::: TEXTO PARA LEITURA

Infraero é uma Petrobras que não deu certo

A concessão dos maiores aeroportos do país mostra que o governo brasileiro perdeu a oportunidade de transformar a Infraero numa espécie de Petrobras da aviação civil, defende o professor da COPPE/UFRJ, Elton Fernandes, que estuda o setor desde a década de 1980.

Atualmente a empresa pública de aviação civil administra os 67 principais aeroportos do país, respondendo por 95% do tráfego aéreo civil. Mas, como apontou o Instituto de Pesquisa Economica e Aplicada/IPEA, no início do ano, a Infraero não foi capaz de aumentar seus investimentos em infraestrutura para acompanhar o crescimento da demanda de passageiros, de cerca de 10% ao ano, desde 2003. O resultado disso é que somente 3 dos 20 principais aeroportos brasileiros se encontram em situação adequada, sendo que Congonhas, Guarulhos (São Paulo) e Brasília, estão em situação crítica, trabalhando acima de suas capacidades de operação.

Para acelerar as obras no setor o governo iniciou ano passado um processo de concessão de aeroportos, começando pelo de São Gonçalo do Amarante, do Rio Grande do Norte. Até janeiro de 2012, os aeroportos de São Paulo, Guarulhos, Viracopos, em Campinas, e de Brasília deverão ser leiloados no modelo de participação mista – a iniciativa privada ficará com, no mínimo, 51% da administração do aeroporto, enquanto a Infraero com até 49%.

Com os recursos recebidos das concessionárias o governo espera abastecer o Fundo Nacional de Aviação Civil (Fnac), criado pela Secretaria de Aviação Civil da Presidência da República, afim de garantir investimentos para o setor. Para Elton, esse cenário mostra que o futuro da Infraero será o de apenas gerir os aeroportos de interesse social “ou seja, que não se auto-sustentam sem recursos públicos”.

Acompanhe a entrevista.

::::::

→ **TAREFA ESCRITA 1**:
Reescreva em forma de lista, no texto sobre a Infraero, o parágrafo que começa com "Atualmente a empresa pública", mantendo os fatos principais.
→ **TAREFA ESCRITA 2**:
Devolva, do texto sobre a Infraero, o trecho que vai de "A concessão dos" até "década de 1980.", copiado sem alterações.

::: INFORMAÇÕES REGISTRADAS

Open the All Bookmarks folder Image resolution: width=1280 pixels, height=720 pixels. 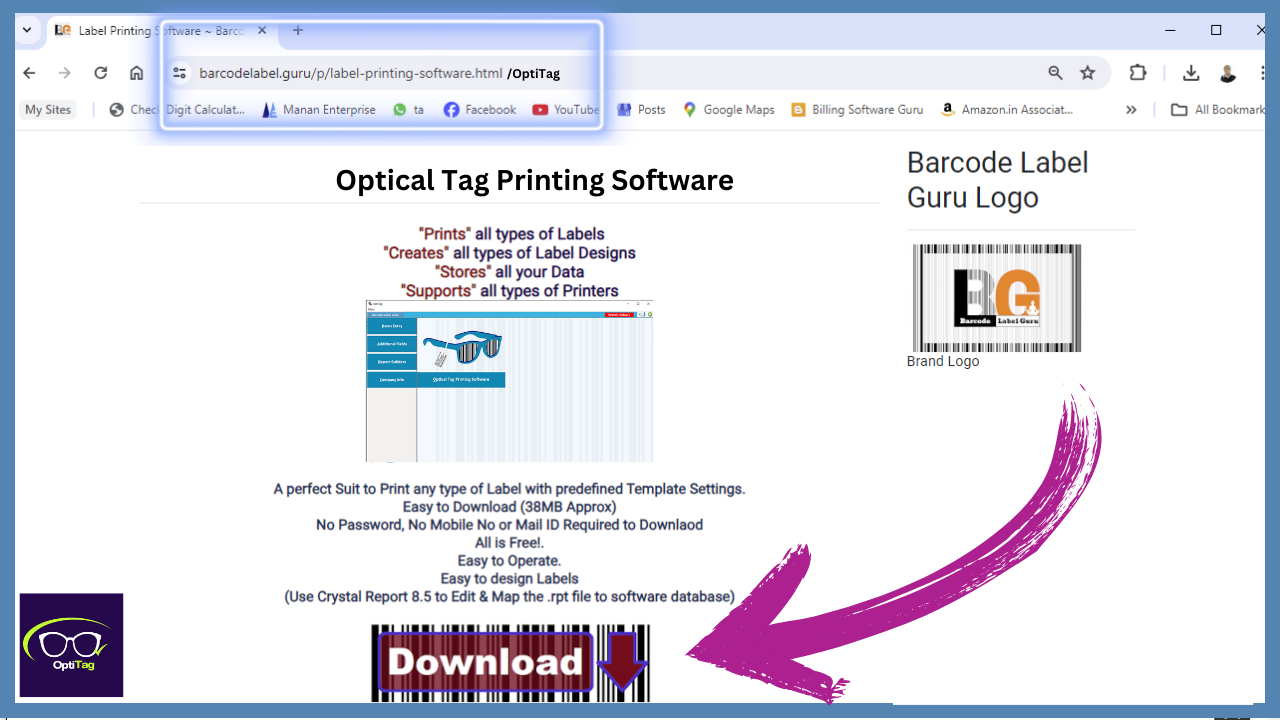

::::::
::: INFORMAÇÕES REGISTRADAS

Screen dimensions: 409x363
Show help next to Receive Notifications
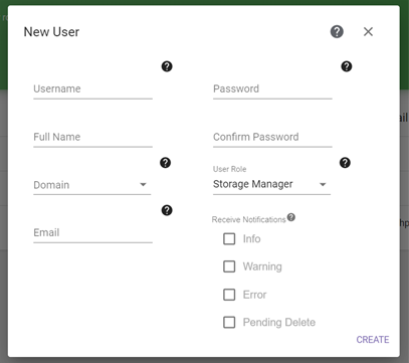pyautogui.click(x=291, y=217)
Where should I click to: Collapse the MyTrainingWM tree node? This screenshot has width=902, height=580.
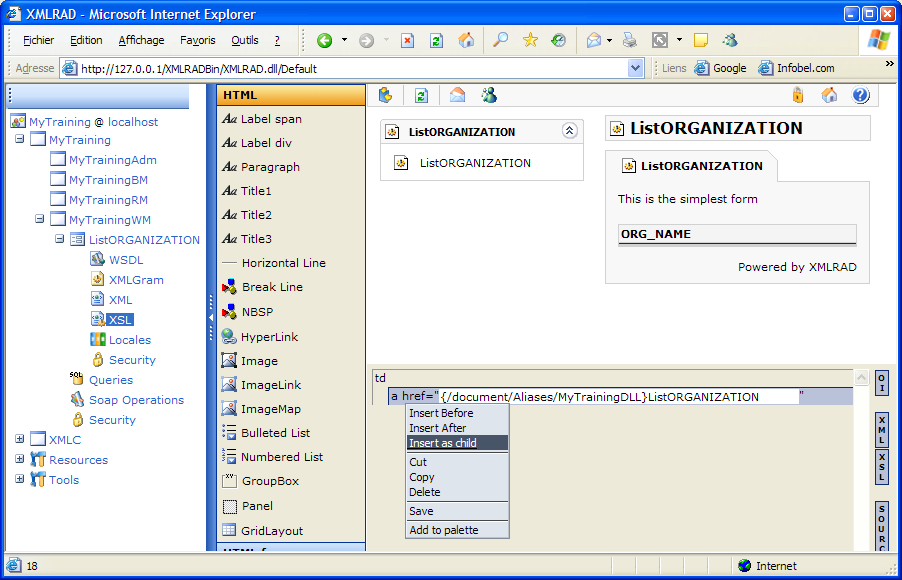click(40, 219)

::::::
::: INFORMAÇÕES REGISTRADAS

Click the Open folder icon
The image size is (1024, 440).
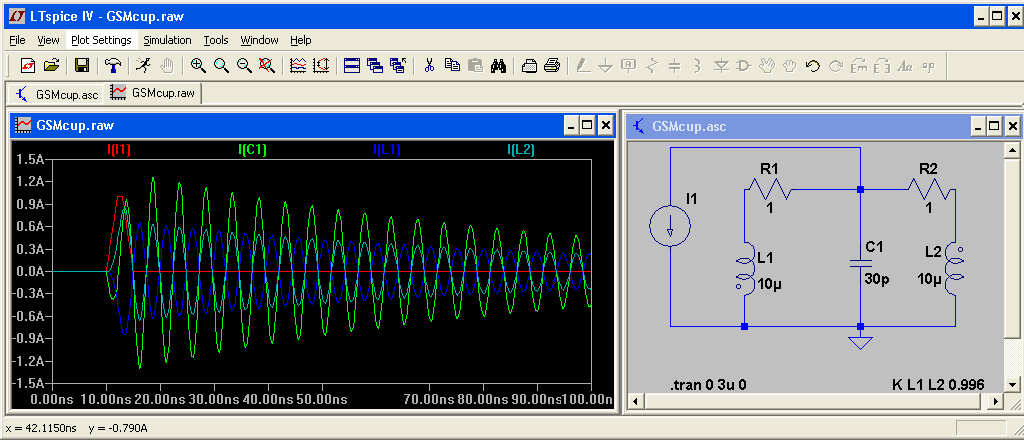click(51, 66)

::::::

→ **SOLUÇÃO 1**:
- A Infraero, empresa pública de aviação civil, administra os 67 principais aeroportos do país e responde por 95% do tráfego aéreo civil.
- Segundo o IPEA, a empresa não conseguiu aumentar os investimentos em infraestrutura no ritmo da demanda de passageiros, que cresce cerca de 10% ao ano desde 2003.
- Por isso, apenas 3 dos 20 principais aeroportos brasileiros estão em situação adequada.
- Congonhas, Guarulhos (São Paulo) e Brasília estão em situação crítica e operam acima da capacidade.

→ **SOLUÇÃO 2**:
A concessão dos maiores aeroportos do país mostra que o governo brasileiro perdeu a oportunidade de transformar a Infraero numa espécie de Petrobras da aviação civil, defende o professor da COPPE/UFRJ, Elton Fernandes, que estuda o setor desde a década de 1980.